“A Minimum Effective mindset is a deliberate, ROI-driven approach to leading cyber security into the future,” added Leigh McMullen, Distinguished VP Analyst at Gartner. “While the idea of ‘minimum’ may seem uncomfortable, it refers to the inputs, not the outcomes. This approach will enable cybersecurity functions to go beyond merely ‘defending the fort’ to unlocking their true potential to create tangible value.”

During the Opening Keynote of a Gartner Security & Risk Management Summit in National Harbor, Maryland, USA, Teixeira and McMullen debunked four common security myths and explained how security leaders can create new value across business engagement, technology and talent.  Below is a summary of their findings and recommendations.  

Myth #1: More data equals better protection

It’s commonly believed that the best way to drive action from executive decision makers on cyber security initiatives is through sophisticated data analysis, such as calculating the likelihood of a cyber event occurring. However, it is not practical to quantify risk in this way. Further, this approach does not deliver shared accountability between cyber security and enterprise decision makers necessary for materially reducing business risk. Gartner research has found that just one-third of CISOs report success driving action through cyber risk quantification.

“Rather than continuing to pursue more data and more analysis, savvy CISOs engage in a Minimum Effective Insight approach,” said Teixeira. “Determine the least amount of information needed to draw a straight line between the enterprise’s cyber security funding and the amount of vulnerability that funding addresses.”

CISOs should use an outcome-driven metrics (ODM) approach to action Minimum Effective Insight. ODMs link security and risk operational metrics to the business outcomes they support by explaining the levels of protection currently in place and the alternative protection levels available based on spend.

Myth #2: More technology equals better protection

Worldwide spending on information security and risk management products and services is forecast to grow 12.7% to reach $189.8 billion in 2023. Yet even as organisations spend more on cyber security tools and technologies, security leaders still feel they are not properly protected.

“Cyber security often gets stuck in a gear acquisition mindset, believing that around the corner there must be something better,” said McMullen. “Instead, CISOs must embrace a Minimum Effective Toolset – the fewest technologies required to observe, defend and respond to exposures. This will enable cyber security to own their architecture, reducing the complexity and lack of interoperability that makes it so difficult to generate value from technology investments.”

Organisations can begin the journey to a Minimum Effective Toolset by taking a human-cost view, keeping the overhead on cyber professionals managing cyber security tools lower than the benefit of the tool in mitigating risks. In parallel, take an architectural view to measure whether any given tool is additive to, or subtractive of, the ability to protect the enterprise. Cyber security mesh architecture (CSMA) principles can also support security in designing for simplicity, composability and interoperability.
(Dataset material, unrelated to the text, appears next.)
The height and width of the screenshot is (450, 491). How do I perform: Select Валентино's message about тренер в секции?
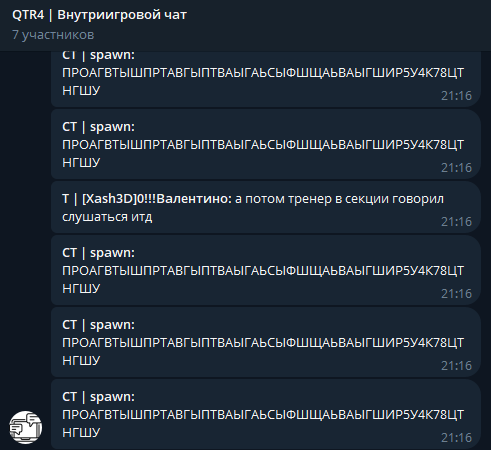coord(266,207)
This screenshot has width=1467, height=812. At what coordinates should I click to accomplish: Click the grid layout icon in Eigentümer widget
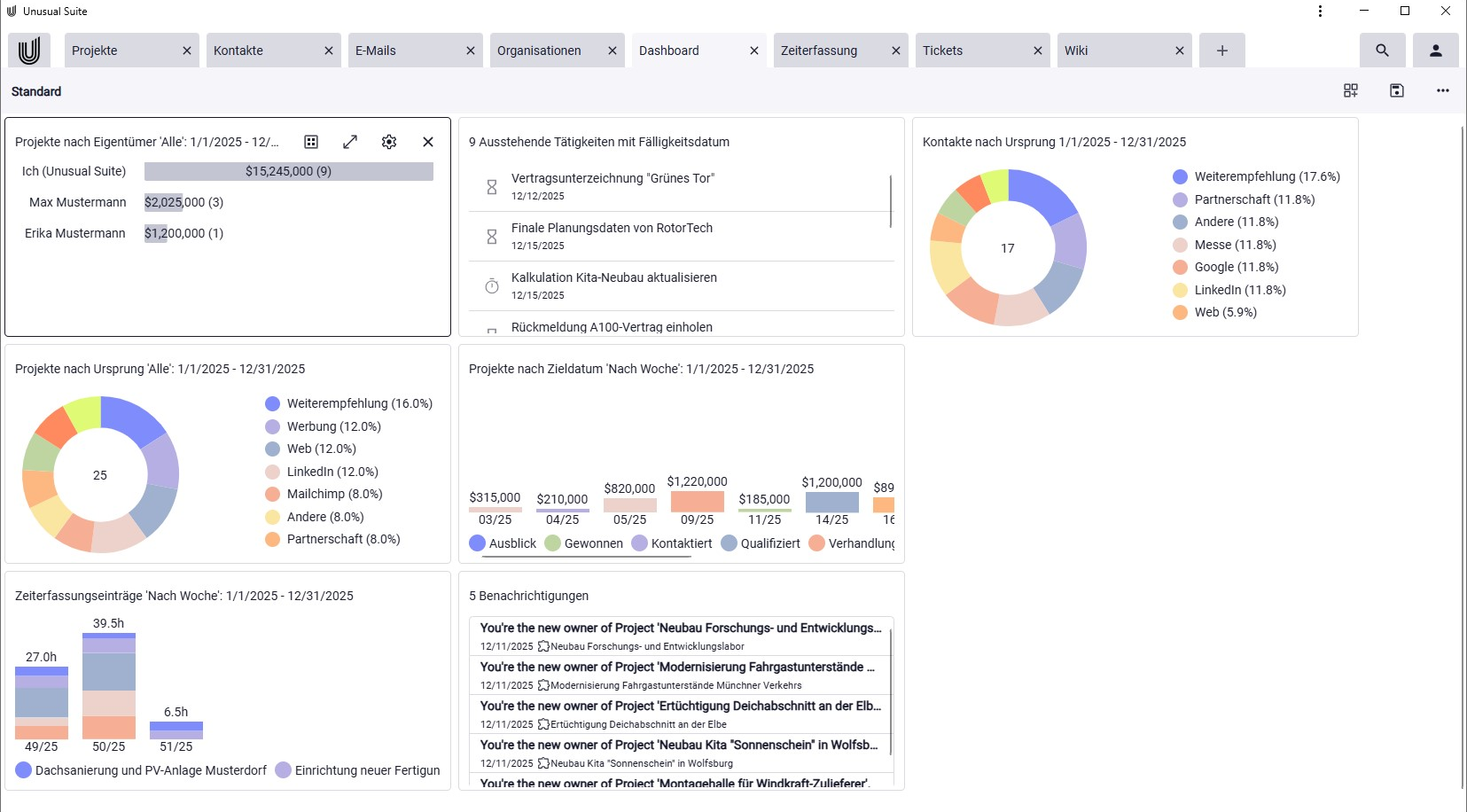(x=311, y=142)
Myth #3: More cyber security professionals equals better protection

“Demand for cyber security talent has outstripped supply to the point that CISOs are unable to catch up,” said McMullen. “Security is a massive bottleneck to digital transformation, and a lot of that is because of a myth that only cyber security professionals can do serious cyber work. Democratising cyber security expertise, rather than trying to hire out of the talent gap, is the solution.”

Gartner predicts that by 2027, 75% of employees will acquire, modify or create technology outside IT’s visibility, up from 41% in 2022. CISOs can reduce the burden on their teams by helping these business technologists build Minimum Effective Expertise, or cyber judgment. A recent Gartner survey found that business technologists with high cyber judgment are 2.5 times more likely to consider cyber security risks when developing analytics or technology capabilities.

Myth #4: More controls equals better protection

A recent Gartner survey found that 69% of employees have bypassed their organisation’s cyber security guidance in the past 12 months, and 74% of employees would be willing to bypass cyber security guidance if it helped them or their team achieve a business objective.

“Cyber security organisations are well-aware of the pervasive non-secure behaviour of the workforce, but the typical response of adding more controls is backfiring,” said Teixeira. “Employees report a huge amount of friction involved with secure behaviour, which is driving unsecure behaviour. Controls that are circumvented are worse than no controls at all.”

Minimum Effective Friction rebalances cyber security’s assessment of the performance of security controls to prioritise user experience rather than technical functionality alone. Gartner predicts that by 2027, 50% of large enterprise CISOs will have adopted human-centric security design practices to minimize cyber security-induced friction and maximize control adoption.